--- PROVIDED DATA ---
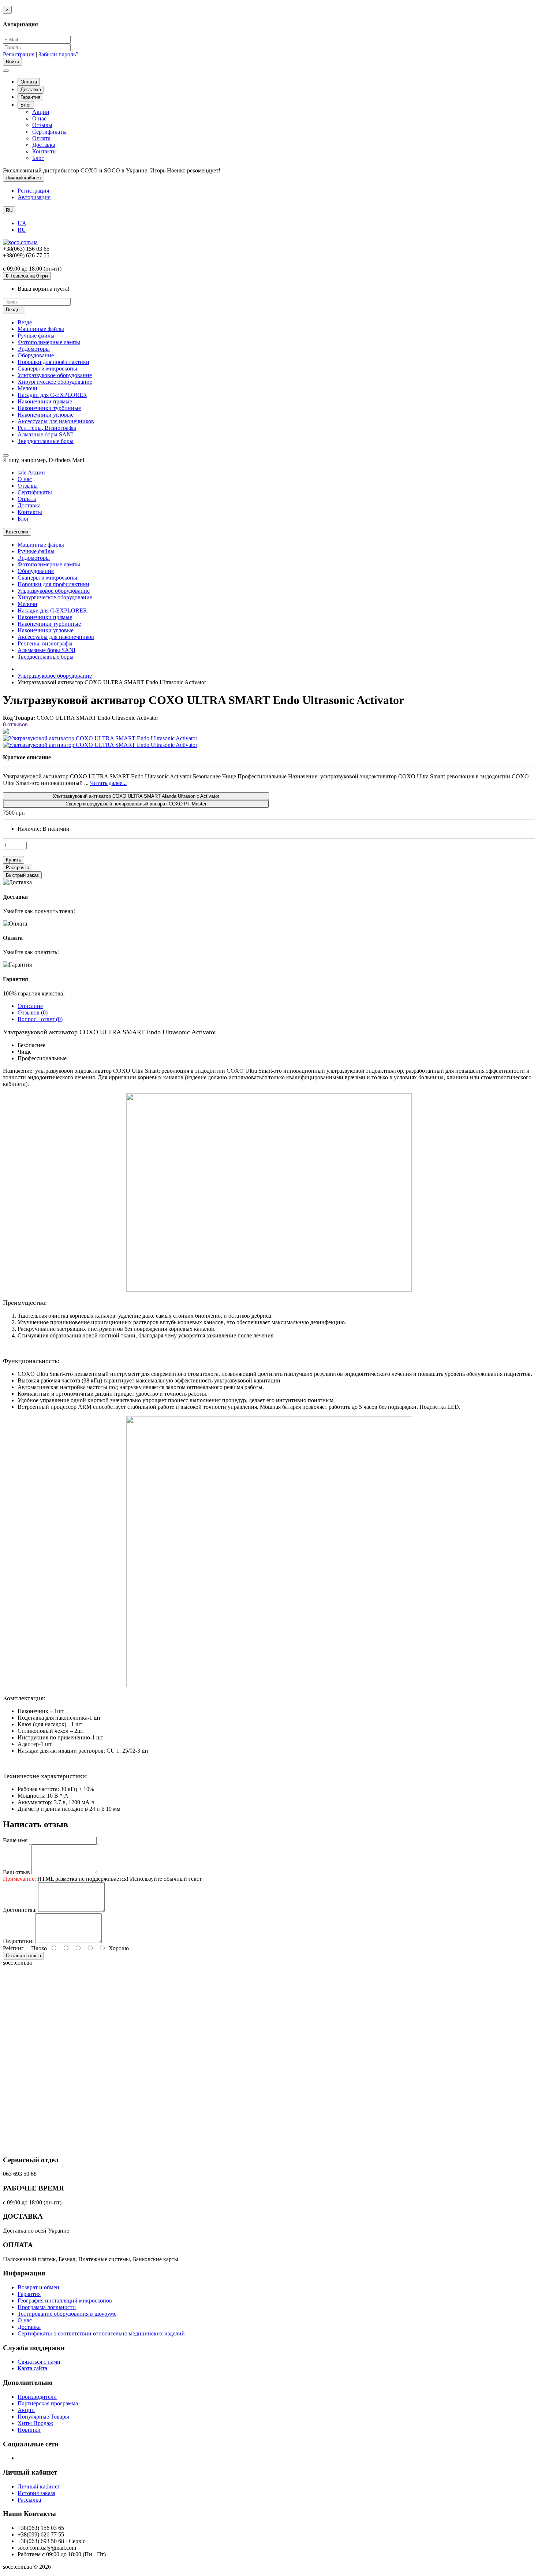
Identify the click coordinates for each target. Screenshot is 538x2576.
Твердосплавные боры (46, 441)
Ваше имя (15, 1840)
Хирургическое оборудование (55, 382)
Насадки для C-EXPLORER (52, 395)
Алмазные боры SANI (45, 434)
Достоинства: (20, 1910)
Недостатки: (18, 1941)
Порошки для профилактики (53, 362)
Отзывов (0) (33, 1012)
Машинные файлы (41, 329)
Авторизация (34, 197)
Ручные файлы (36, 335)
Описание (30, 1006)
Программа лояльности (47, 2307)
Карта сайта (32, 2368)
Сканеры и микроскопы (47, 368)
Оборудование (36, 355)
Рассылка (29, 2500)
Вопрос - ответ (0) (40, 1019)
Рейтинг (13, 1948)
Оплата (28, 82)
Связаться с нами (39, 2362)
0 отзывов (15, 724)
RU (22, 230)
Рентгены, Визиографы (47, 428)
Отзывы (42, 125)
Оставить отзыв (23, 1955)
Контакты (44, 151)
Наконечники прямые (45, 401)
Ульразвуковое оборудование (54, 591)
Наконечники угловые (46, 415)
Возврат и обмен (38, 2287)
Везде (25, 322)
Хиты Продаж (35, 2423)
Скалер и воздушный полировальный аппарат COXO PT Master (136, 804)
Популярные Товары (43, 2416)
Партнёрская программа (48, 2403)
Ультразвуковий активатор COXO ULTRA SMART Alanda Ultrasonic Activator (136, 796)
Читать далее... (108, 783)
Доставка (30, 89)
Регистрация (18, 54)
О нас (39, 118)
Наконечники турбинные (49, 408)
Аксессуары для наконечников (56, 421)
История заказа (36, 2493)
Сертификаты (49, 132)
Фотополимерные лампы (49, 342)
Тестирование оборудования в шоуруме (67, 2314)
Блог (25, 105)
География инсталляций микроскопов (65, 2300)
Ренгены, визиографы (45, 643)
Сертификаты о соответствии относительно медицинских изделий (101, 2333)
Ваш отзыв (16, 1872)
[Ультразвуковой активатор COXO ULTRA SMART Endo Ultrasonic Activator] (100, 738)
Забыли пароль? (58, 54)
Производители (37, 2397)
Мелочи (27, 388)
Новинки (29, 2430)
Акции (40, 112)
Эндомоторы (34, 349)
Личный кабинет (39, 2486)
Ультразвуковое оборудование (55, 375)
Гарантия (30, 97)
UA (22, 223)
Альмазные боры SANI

...

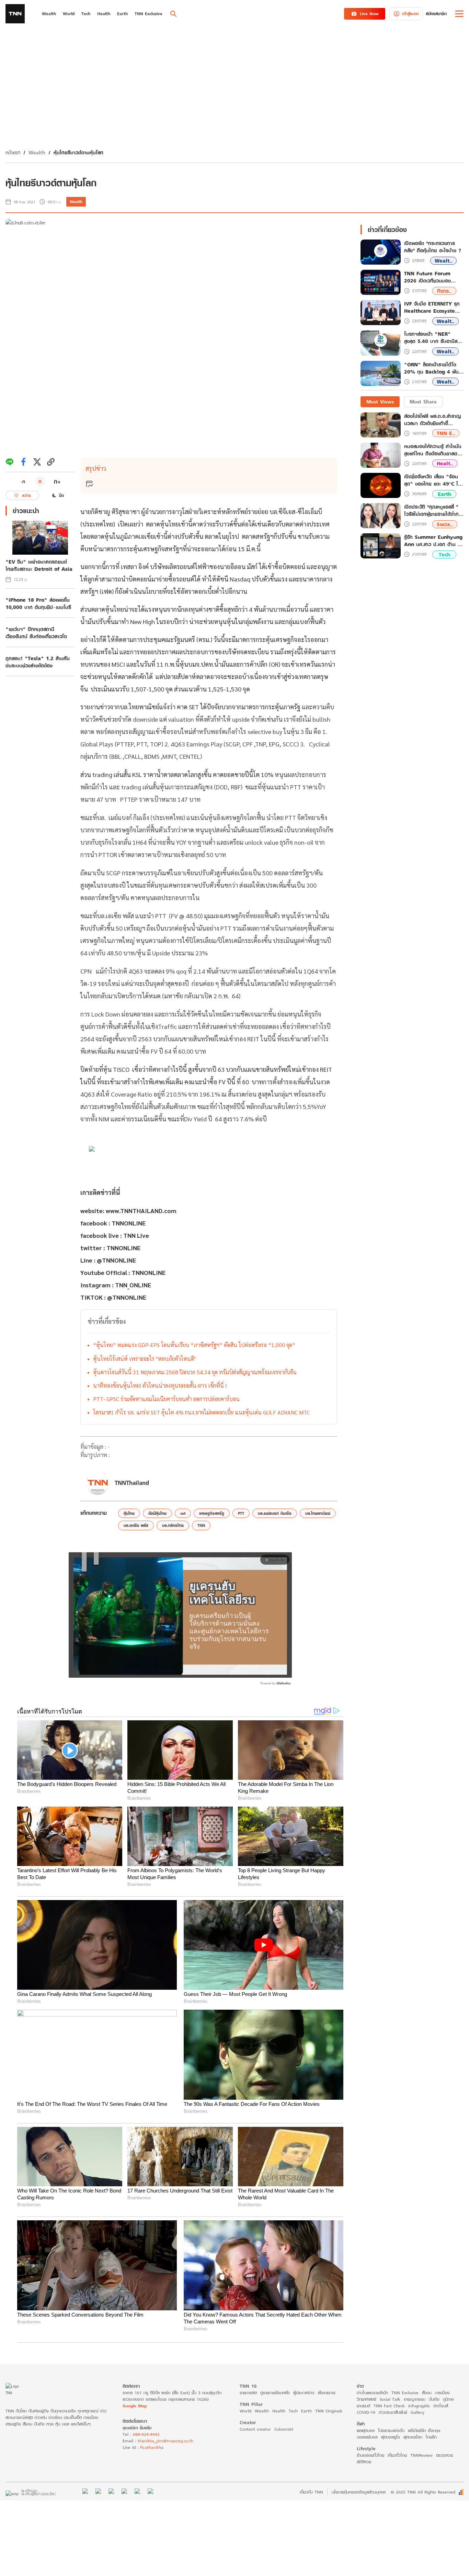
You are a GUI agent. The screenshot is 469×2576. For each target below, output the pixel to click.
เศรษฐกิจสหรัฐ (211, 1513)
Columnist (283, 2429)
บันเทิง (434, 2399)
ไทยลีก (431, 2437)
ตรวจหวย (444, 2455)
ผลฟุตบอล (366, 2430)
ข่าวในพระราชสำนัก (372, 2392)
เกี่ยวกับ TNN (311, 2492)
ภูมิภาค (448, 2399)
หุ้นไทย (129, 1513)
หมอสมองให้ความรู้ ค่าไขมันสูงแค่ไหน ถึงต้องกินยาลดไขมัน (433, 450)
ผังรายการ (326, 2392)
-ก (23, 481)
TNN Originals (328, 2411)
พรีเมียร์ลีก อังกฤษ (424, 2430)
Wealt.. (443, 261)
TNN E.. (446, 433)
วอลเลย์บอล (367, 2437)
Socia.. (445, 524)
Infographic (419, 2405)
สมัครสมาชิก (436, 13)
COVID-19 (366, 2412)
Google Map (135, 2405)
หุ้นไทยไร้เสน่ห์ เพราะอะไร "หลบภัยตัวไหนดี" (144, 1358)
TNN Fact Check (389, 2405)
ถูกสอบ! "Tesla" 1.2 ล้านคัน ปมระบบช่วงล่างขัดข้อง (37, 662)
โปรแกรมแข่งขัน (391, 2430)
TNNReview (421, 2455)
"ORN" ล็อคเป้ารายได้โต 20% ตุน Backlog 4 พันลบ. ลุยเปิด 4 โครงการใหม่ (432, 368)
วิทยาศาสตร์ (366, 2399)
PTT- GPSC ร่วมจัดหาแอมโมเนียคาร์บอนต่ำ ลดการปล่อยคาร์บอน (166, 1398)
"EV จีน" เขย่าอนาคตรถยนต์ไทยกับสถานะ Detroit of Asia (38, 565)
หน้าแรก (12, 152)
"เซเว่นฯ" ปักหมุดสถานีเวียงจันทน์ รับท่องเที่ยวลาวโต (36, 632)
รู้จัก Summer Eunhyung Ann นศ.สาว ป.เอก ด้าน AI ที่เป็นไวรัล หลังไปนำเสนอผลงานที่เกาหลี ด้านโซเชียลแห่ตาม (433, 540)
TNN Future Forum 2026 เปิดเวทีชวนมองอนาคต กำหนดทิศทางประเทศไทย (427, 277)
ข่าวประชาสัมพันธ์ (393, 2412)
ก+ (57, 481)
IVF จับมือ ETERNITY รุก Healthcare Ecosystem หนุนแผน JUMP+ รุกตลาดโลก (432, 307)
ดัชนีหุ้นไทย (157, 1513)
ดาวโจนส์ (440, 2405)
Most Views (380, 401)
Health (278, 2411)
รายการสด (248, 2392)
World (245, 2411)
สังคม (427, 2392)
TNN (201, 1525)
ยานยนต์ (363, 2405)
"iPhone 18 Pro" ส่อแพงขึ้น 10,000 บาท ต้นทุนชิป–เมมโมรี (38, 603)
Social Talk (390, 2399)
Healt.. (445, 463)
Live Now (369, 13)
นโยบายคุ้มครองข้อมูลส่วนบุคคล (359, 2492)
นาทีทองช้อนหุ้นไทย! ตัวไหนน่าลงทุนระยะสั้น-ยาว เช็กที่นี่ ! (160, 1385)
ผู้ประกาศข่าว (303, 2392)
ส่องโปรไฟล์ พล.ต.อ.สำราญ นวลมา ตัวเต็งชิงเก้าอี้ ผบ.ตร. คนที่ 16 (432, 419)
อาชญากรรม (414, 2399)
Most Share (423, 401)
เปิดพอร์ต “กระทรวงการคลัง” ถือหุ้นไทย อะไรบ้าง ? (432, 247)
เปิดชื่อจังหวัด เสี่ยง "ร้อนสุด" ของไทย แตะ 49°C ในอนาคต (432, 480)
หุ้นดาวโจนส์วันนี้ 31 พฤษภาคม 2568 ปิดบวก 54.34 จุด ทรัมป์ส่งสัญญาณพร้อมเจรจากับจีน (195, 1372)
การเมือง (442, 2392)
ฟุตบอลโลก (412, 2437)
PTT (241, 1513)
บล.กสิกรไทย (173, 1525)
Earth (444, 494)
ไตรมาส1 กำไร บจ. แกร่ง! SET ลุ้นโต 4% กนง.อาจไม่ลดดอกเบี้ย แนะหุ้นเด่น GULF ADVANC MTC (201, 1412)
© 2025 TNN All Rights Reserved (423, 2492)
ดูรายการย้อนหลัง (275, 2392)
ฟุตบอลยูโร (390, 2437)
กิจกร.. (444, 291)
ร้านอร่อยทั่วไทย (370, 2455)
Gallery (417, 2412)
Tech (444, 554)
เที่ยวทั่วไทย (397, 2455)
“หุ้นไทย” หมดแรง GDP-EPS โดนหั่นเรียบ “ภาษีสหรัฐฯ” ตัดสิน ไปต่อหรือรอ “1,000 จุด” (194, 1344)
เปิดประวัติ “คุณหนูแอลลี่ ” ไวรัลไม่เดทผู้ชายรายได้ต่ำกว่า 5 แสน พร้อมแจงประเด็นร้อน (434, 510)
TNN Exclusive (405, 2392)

--- TO DO ---
Would you please copy, word for word, everything above from the line containing "Аксессуары для наконечников (56, 421)" down to the line containing "Альмазные боры SANI", those two lines included?

--- EXERCISE OUTPUT ---
Аксессуары для наконечников (56, 421)
История заказа (36, 2493)
Сертификаты (49, 132)
Фотополимерные лампы (49, 342)
Тестирование оборудования в шоуруме (67, 2314)
Блог (25, 105)
География инсталляций микроскопов (65, 2300)
Ренгены, визиографы (45, 643)
Сертификаты о соответствии относительно медицинских изделий (101, 2333)
Ваш отзыв (16, 1872)
[Ультразвуковой активатор COXO ULTRA SMART Endo Ultrasonic Activator] (100, 738)
Забыли пароль? (58, 54)
Производители (37, 2397)
Мелочи (27, 388)
Новинки (29, 2430)
Акции (40, 112)
Эндомоторы (34, 349)
Личный кабинет (39, 2486)
Ультразвуковое оборудование (55, 375)
Гарантия (30, 97)
UA (22, 223)
Альмазные боры SANI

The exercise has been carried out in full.